§ About this exercise:
Scan the data below and give the number of lines that include the word "Task", with no other words.

--- Dataset excerpts Enclosed Below ---

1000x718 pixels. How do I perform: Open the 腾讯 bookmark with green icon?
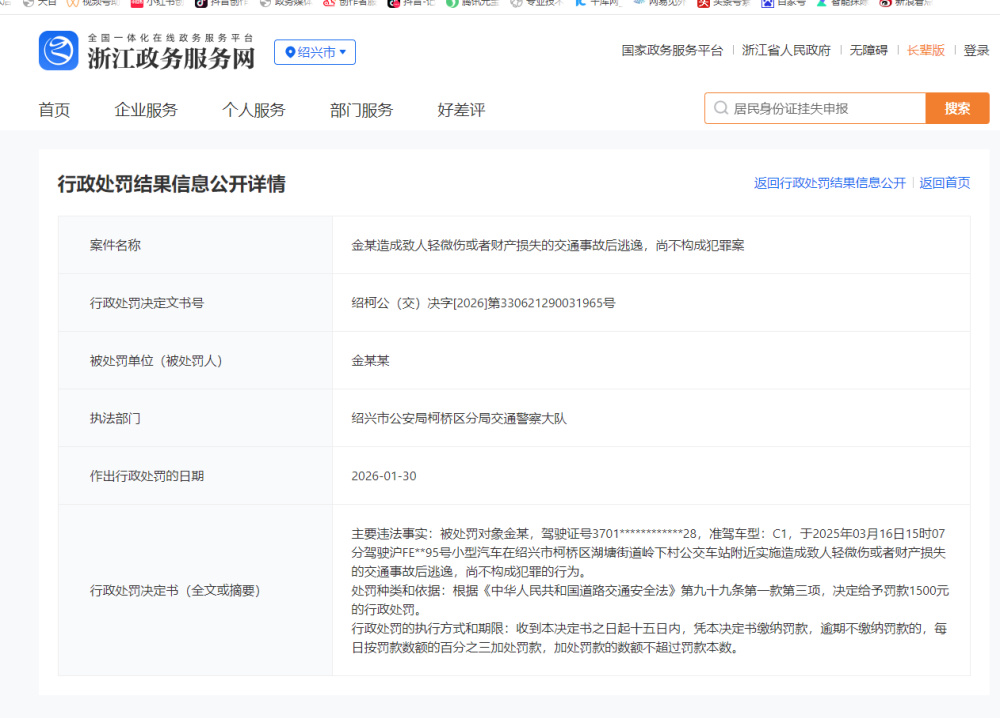click(x=453, y=3)
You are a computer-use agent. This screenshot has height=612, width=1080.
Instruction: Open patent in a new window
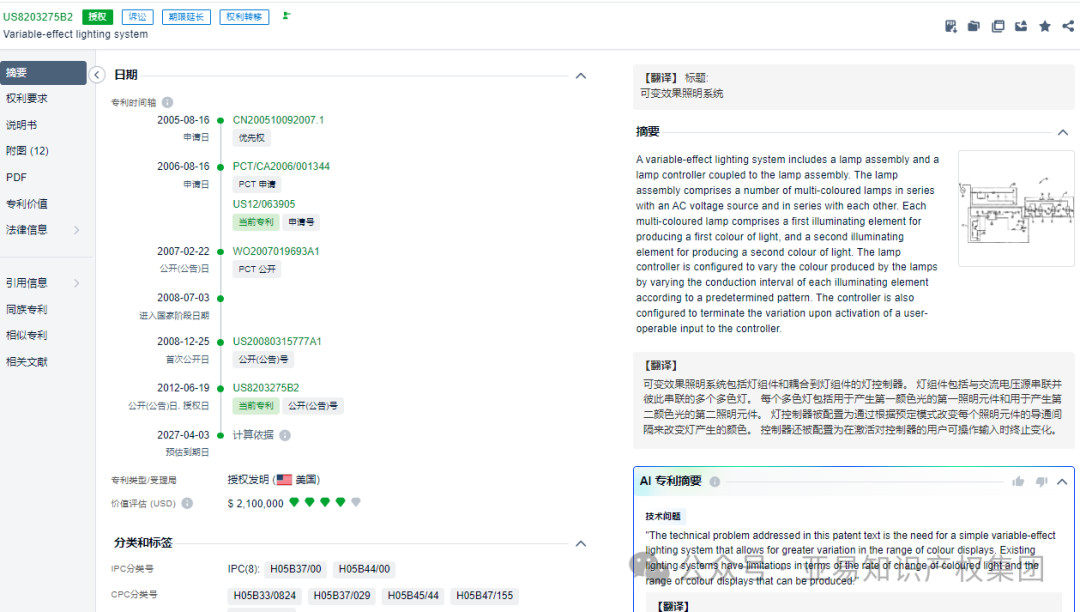point(998,25)
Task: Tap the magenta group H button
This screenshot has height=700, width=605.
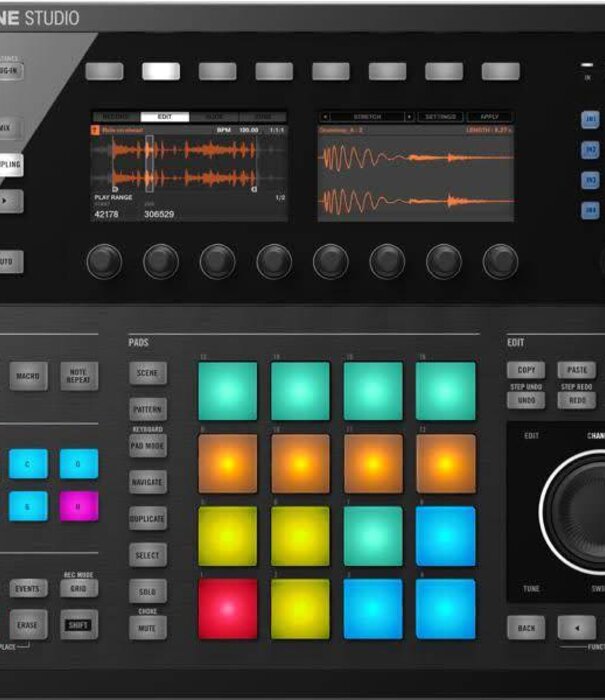Action: pos(78,505)
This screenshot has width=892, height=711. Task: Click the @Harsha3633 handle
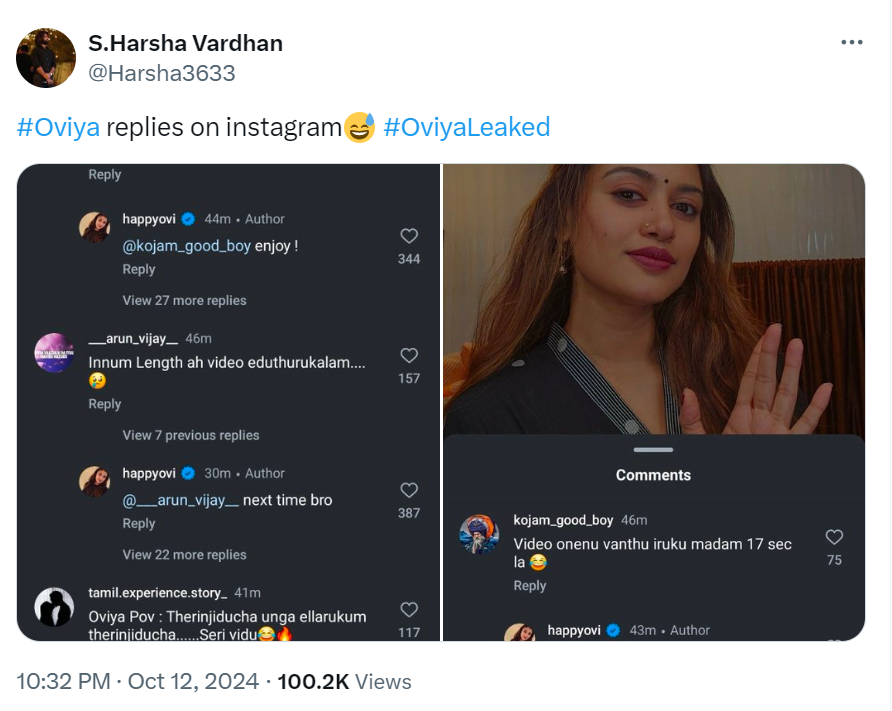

--- End of Enclosed Dataset excerpts ---

§ Answer below:
2